Windham & Windsor Housing Trust hosts Harlem Gospel Choir
BRATTLEBORO >> Get ready to tap you feet and clap you hands — Windham & Windsor Housing Trust is bringing the Harlem Gospel Choir to town. Mark your calendar for an evening of contemporary gospel with a touch of jazz and blues. The concert promises to be infectiously enthusiastic; a roller coaster tide of singing and dancing; a gospel celebration. Tickets on sale now.
The concert is set for Saturday, Oct. 22, at 7:30 p.m. in the Latchis Theatre at 50 Main Street.
NSF awards grant to Rich Earth Institute
BRATTLEBORO >> The Rich Earth Institute has secured $830,000 as part of a $3 million grant in research funding from the National Science Foundation.
As part of an interdisciplinary team led by Nancy Love and Krista Wigginton at the University of Michigan, the Institute will develop and test an array of urine treatment and processing methods. The goal is to determine the most effective, economical, and energy-efficient methods for transforming urine into a safe, practical, and aesthetically pleasing alternative to synthetic fertilizer. Other collaborators include the University of Buffalo, New Water ReSources Inc. and Hampton Roads Sanitation District.
Additionally, social researchers will continue their investigation of attitudes toward urine recycling and the use of urine-derived fertilizers in agriculture. Through surveys and interviews the team will identify the major factors that influence people's attitudes toward urine recycling.

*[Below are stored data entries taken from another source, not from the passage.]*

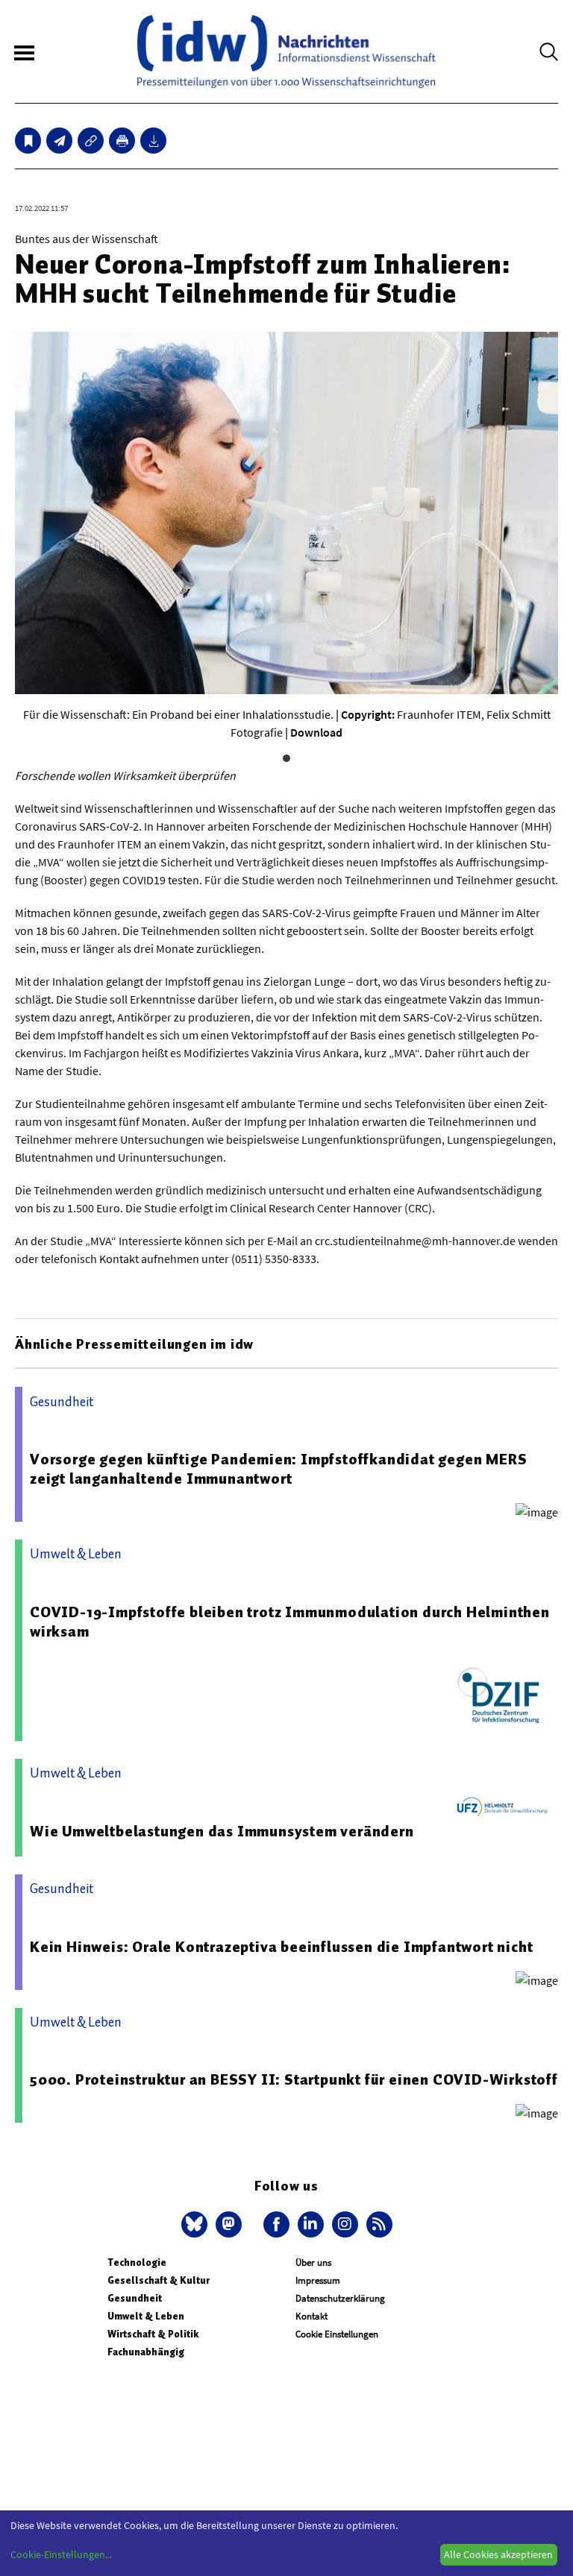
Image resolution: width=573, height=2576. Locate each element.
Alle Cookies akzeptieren (498, 2554)
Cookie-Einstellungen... (61, 2554)
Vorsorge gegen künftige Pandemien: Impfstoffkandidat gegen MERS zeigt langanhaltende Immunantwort (278, 1469)
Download (316, 732)
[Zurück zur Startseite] (286, 51)
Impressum (317, 2280)
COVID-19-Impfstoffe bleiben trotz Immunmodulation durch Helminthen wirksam (290, 1622)
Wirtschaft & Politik (152, 2334)
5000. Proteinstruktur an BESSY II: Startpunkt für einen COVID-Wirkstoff (294, 2079)
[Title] (91, 140)
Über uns (313, 2262)
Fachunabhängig (145, 2352)
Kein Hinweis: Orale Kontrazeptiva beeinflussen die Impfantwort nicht (281, 1947)
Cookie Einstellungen (336, 2334)
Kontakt (311, 2316)
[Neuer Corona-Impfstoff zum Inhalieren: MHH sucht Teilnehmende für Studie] (59, 140)
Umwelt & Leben (145, 2316)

This information will be used to create educational materials to promote public understanding of the benefits of diverting urine from the waste stream for beneficial use in agriculture.

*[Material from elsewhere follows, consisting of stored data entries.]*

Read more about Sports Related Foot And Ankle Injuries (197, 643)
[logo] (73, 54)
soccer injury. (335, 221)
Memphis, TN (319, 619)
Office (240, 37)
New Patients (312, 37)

Since 2011, the Rich Earth Institute has operated the nation's first community-scale urine recycling program. The initiative saves water, reduces pollution of local rivers and streams, and produces sustainable fertilizer for farms. This is accomplished by using waterless toilets and urinals to keep urine out of the wastewater system, and then reclaiming the nitrogen, phosphorus, and other elements for reuse as fertilizer.
Rich Earth local partners are Jay and Janet Bailey of Fairwinds Farm, Jesse Kayan and Cailtyn Burlett of Wild Carrot farm, and Linda and Dean Hamilton at Whetstone Valley Farm. These farmers have participated in field trials measuring the effect of urine-derived fertilizer applied to hayfields. Best Septic owners, Jeff and Lisa Ruggiero of Westminster, and operator Seth True have joined this effort by transporting thousands of gallons of urine each year and by providing urine-collecting portable toilets for public events.
This project would not have been possible without the participation of more than 200 Windham County residents who have collected and donated their urine using special toilets and portable urinals. With this new funding, Rich Earth will be able to expand its groundbreaking project to include more participants and take the research to new levels.